Rheinpfalz „Das Böse war nicht immer sichtbar“

Neustadt. Die NS-Zeit und der pfälzische Gauleiter Josef Bürckel: Ist die Aufarbeitung von Bürckels Rolle bisher zu kurz gekommen? Die Historikerin Pia Nordblom hat sich vor der Tagung heute im Saalbau kritisch dazu geäußert. Kulturdezernent Marc Weigel verteidigt die Gedenkarbeit in der Stadt.

Herr Weigel, die Historikerin Pia Nordblom hat in einem Interview gesagt, man könne nicht nur von Hambach profitieren, man müsse sich auch Bürckel stellen. Da klingt Kritik durch. Sehen Sie Defizite bei der Beschäftigung mit Bürckel in der Stadt?

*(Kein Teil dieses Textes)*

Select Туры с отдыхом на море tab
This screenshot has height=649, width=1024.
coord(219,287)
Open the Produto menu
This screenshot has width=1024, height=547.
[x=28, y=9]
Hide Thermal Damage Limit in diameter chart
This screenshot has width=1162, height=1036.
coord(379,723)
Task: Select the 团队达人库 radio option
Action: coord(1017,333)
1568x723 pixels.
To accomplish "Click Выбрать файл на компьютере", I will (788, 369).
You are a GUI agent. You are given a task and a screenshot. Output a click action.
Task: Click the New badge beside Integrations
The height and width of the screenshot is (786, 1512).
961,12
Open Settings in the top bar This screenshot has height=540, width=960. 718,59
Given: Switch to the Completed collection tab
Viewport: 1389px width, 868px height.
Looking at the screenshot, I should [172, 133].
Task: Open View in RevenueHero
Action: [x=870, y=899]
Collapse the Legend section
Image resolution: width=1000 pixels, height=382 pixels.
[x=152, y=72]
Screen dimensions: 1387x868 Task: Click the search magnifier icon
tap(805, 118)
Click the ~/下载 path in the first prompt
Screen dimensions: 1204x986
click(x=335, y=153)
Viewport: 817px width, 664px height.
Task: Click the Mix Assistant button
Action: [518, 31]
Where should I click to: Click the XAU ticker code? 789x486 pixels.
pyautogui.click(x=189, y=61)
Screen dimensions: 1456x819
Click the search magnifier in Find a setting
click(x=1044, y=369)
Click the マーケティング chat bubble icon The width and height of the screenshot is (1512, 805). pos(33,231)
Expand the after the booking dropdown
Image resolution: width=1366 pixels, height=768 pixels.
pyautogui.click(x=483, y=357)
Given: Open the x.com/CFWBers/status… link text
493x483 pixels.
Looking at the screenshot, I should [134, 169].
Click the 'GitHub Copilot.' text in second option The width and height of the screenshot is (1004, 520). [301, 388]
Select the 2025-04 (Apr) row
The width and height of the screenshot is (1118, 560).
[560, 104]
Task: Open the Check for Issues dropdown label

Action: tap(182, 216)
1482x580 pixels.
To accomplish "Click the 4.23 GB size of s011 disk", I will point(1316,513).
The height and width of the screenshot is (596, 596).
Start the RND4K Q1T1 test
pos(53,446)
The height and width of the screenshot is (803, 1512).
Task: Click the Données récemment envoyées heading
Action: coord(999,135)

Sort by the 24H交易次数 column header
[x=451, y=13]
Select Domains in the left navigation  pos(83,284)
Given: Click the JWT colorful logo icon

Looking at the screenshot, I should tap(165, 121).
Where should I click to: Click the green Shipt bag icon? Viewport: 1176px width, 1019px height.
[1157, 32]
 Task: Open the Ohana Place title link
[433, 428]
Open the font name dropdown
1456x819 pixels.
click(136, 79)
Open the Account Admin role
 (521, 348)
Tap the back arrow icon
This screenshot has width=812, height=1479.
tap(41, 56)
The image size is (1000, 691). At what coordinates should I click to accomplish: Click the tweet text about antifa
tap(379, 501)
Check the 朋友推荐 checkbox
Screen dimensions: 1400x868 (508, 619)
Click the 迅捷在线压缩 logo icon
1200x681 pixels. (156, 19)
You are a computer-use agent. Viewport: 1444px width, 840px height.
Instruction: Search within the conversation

Ich denke, dass man der Stadt Neustadt aktuell auf jeden Fall nicht den Vorwurf machen kann, dass sie sich mit dem Nationalsozialismus nicht beschäftige. Das findet in vielfacher Form statt, ich nenne jetzt nur mal die Stolpersteine und die Gedenkveranstaltungen. Teilweise ist das auch Impulsen aus der Bürgerschaft zu verdanken. Ich glaube aber, man sollte die Möglichkeiten einer Stadtverwaltung hinsichtlich historischer Forschung nicht überschätzen. Historische Forschung geht großenteils auf Initiativen aus der Bürgerschaft zurück. Die gibt es – Gott sei Dank. Pia Nordblom hat aber selbst dargelegt, dass die Bürckel-Forschung erst in den letzten Jahren so richtig Fahrt aufgenommen hat. Seine Rolle wurde lange unterschätzt. Wenn es Nachholbedarf in der Geschichtswissenschaft gibt, dann glaube ich nicht, dass man der Stadt Vorwürfe machen kann.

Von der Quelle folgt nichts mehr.